Es gibt auch keine Anhaltspunkte für die Annahme, daß der Wortlaut des Gesetzes versehentlich zu weit gefaßt worden ist und den wirklichen Absichten des Gesetzgebers nicht entspricht. Dieser kann bei Schaffung der genannten Vorschrift davon ausgegangen sein, daß ein Anspruch auf Krankenpflege (Familienkrankenpflege) im allgemeinen auch einem tuberkulosekranken Versicherten ausreichenden Versicherungsschutz bietet, daß also ein zusätzlicher oder ergänzender Schutz durch den Rentenversicherungsträger insoweit nicht erforderlich ist. Daß diese Voraussetzung nicht in jedem denkbaren Fall zutrifft, mag der Gesetzgeber im Interesse einer klaren und möglichst einfach zu handhabenden Regelung in Kauf genommen haben, zumal als weiterer Leistungsträger immer noch die Sozialhilfe bereitsteht. Es würde jedenfalls die Befugnisse des Richters überschreiten, wollte er den Rentenversicherungsträger entgegen dem - nicht erkennbar sinnwidrigen - Wortlaut des Gesetzes für verpflichtet halten, ambulante Heilbehandlung nach § 1244 a Abs. 3 zu gewähren, "soweit" eine Leistungspflicht des Krankenversicherungsträgers nicht besteht.

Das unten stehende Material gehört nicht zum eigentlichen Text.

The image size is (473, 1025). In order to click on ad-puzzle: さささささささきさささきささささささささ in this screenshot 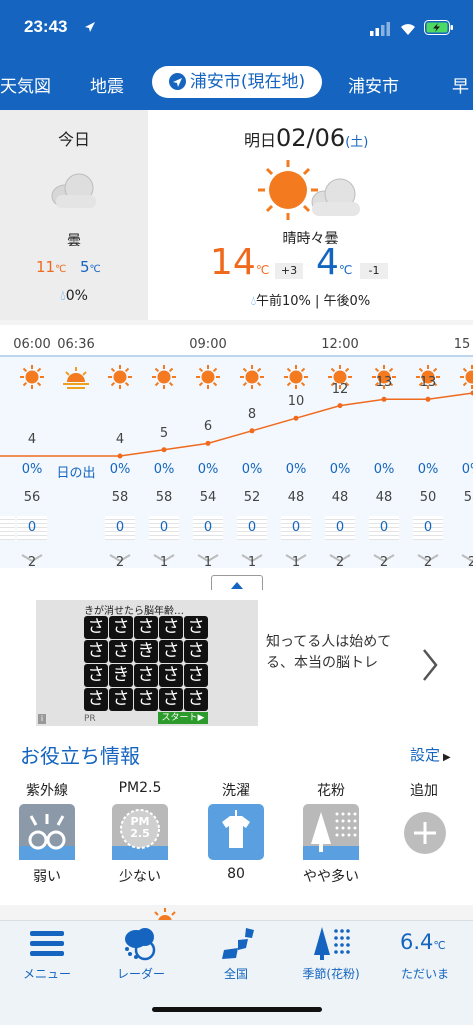, I will do `click(147, 664)`.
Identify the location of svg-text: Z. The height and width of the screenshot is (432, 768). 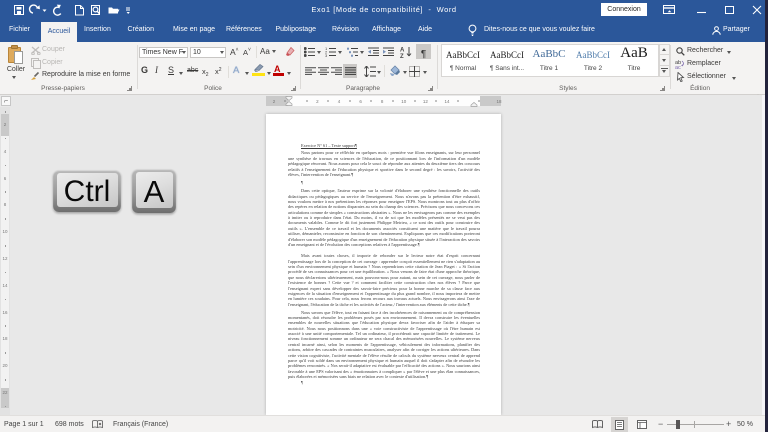
(402, 56).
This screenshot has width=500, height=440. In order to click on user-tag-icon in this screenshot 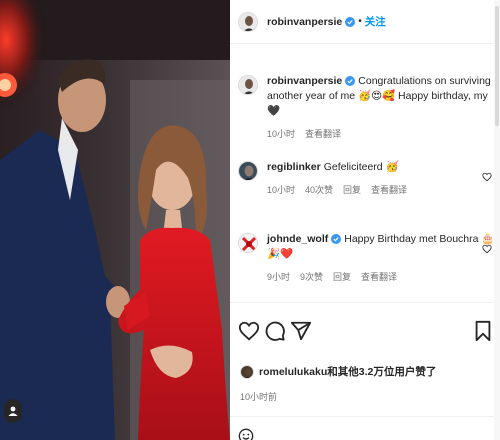, I will do `click(13, 411)`.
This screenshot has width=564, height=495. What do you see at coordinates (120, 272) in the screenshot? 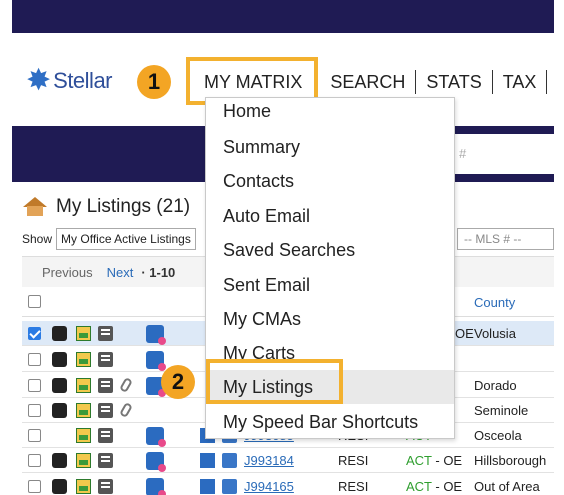
I see `next-link: Next` at bounding box center [120, 272].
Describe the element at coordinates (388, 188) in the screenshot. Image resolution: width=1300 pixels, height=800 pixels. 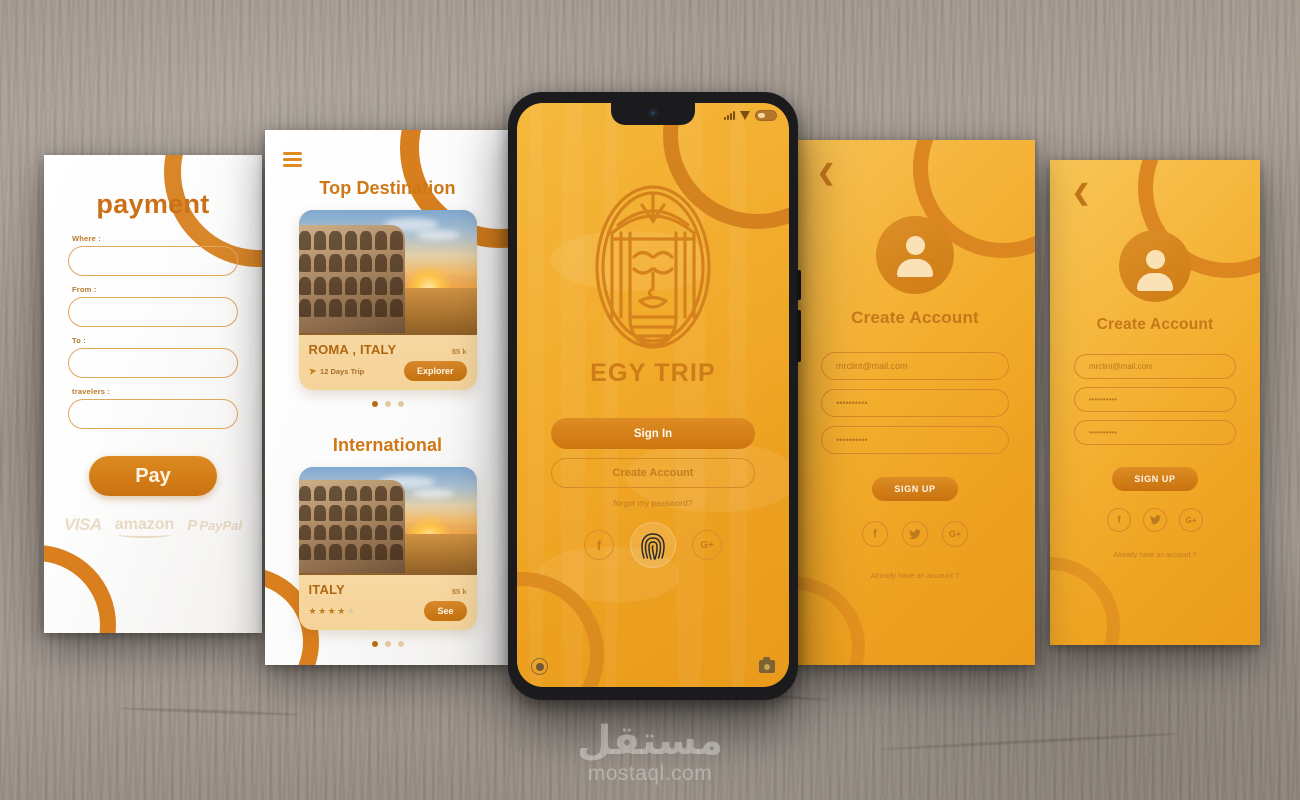
I see `top-destination-title: Top Destination` at that location.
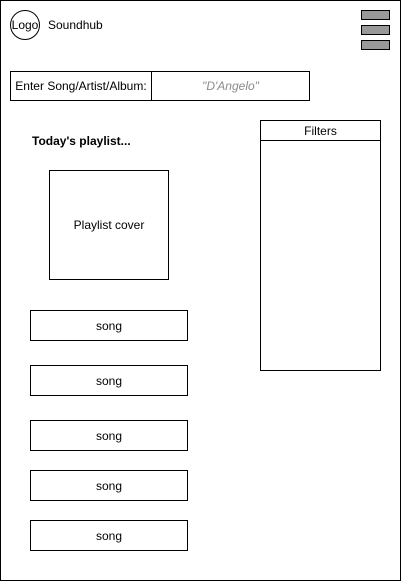  Describe the element at coordinates (376, 45) in the screenshot. I see `menu-bar-bottom` at that location.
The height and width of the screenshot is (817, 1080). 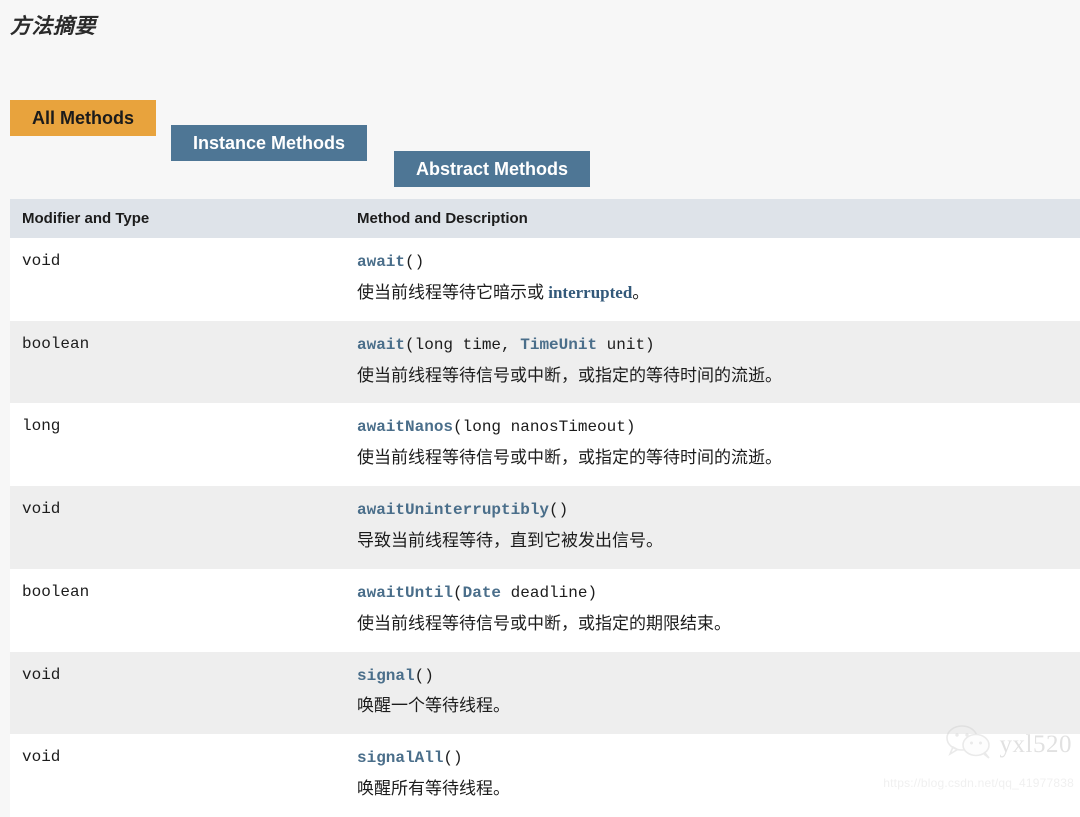 What do you see at coordinates (178, 218) in the screenshot?
I see `column-header-modifier-and-type: Modifier and Type` at bounding box center [178, 218].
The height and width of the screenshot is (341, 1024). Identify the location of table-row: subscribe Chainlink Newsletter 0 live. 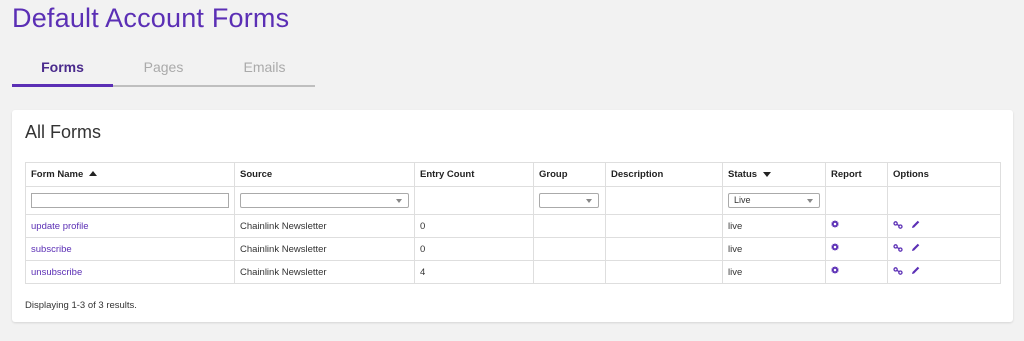
(513, 249).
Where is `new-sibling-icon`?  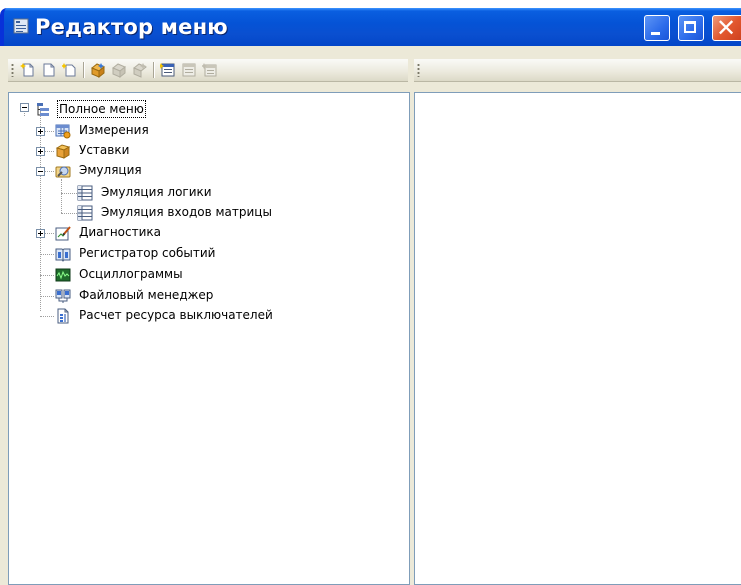 new-sibling-icon is located at coordinates (70, 70).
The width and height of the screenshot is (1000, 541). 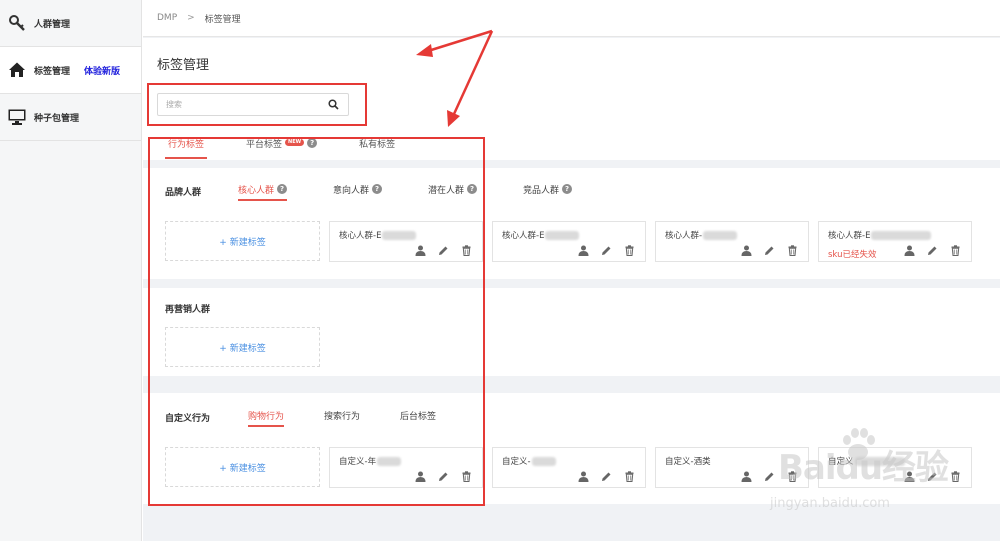 I want to click on subtab-shopping-behavior: 购物行为, so click(x=266, y=418).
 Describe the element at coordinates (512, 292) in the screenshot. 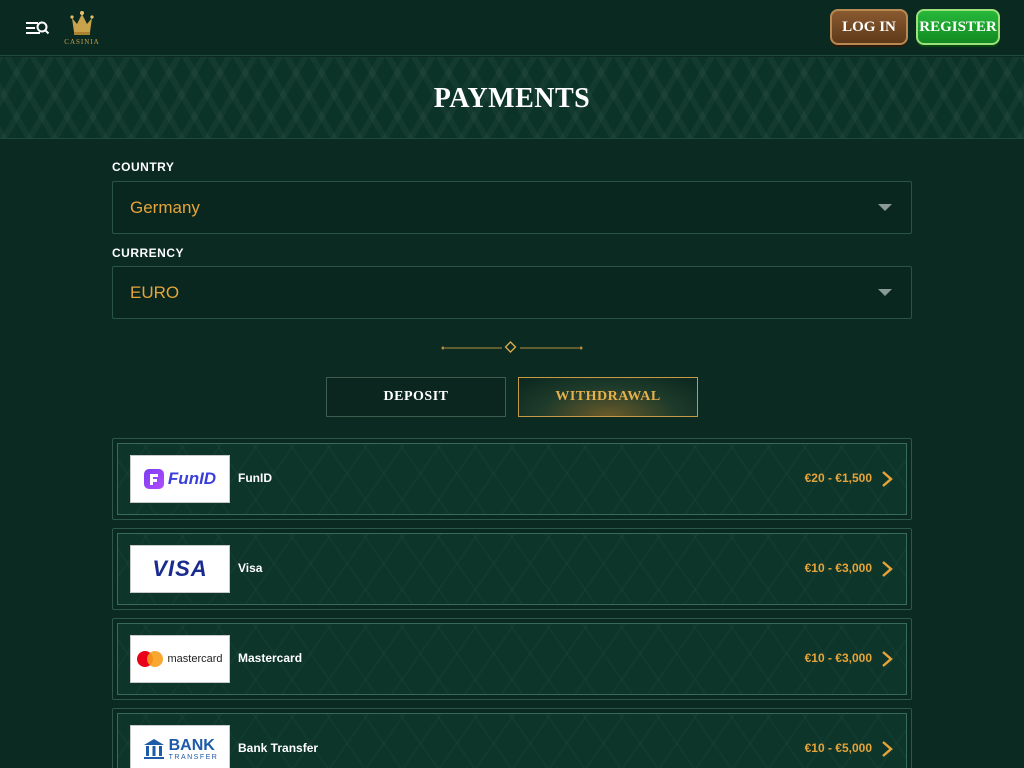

Auch in anderen vergleichbaren Zusammenhängen, z.B. beim Zusammentreffen eines "schlechteren" Krankenpflegeanspruchs aus eigener Versicherung mit einem "besseren", aber nach § 205 Abs. 1 RVO ruhenden Anspruch auf Familienkrankenpflege, können die Leistungslücken ces vorrangigen Anspruchs nicht unter ergänzender Heranziehung des ruhenden Anspruchs geschlossen werden (vgl. BSG 28, 47, 48 mit weiteren Nachweisen). Das gleiche muß auch hier gelten.
Da der Kläger somit weder von der Beklagten noch von der Beigeladenen den verlangten Ersatz zu beanspruchen hat, ist seine Klage mit Recht abgewiesen worden. Die Revision ist unbegründet.
Die Kostenentscheidung beruht auf § 193 SGG.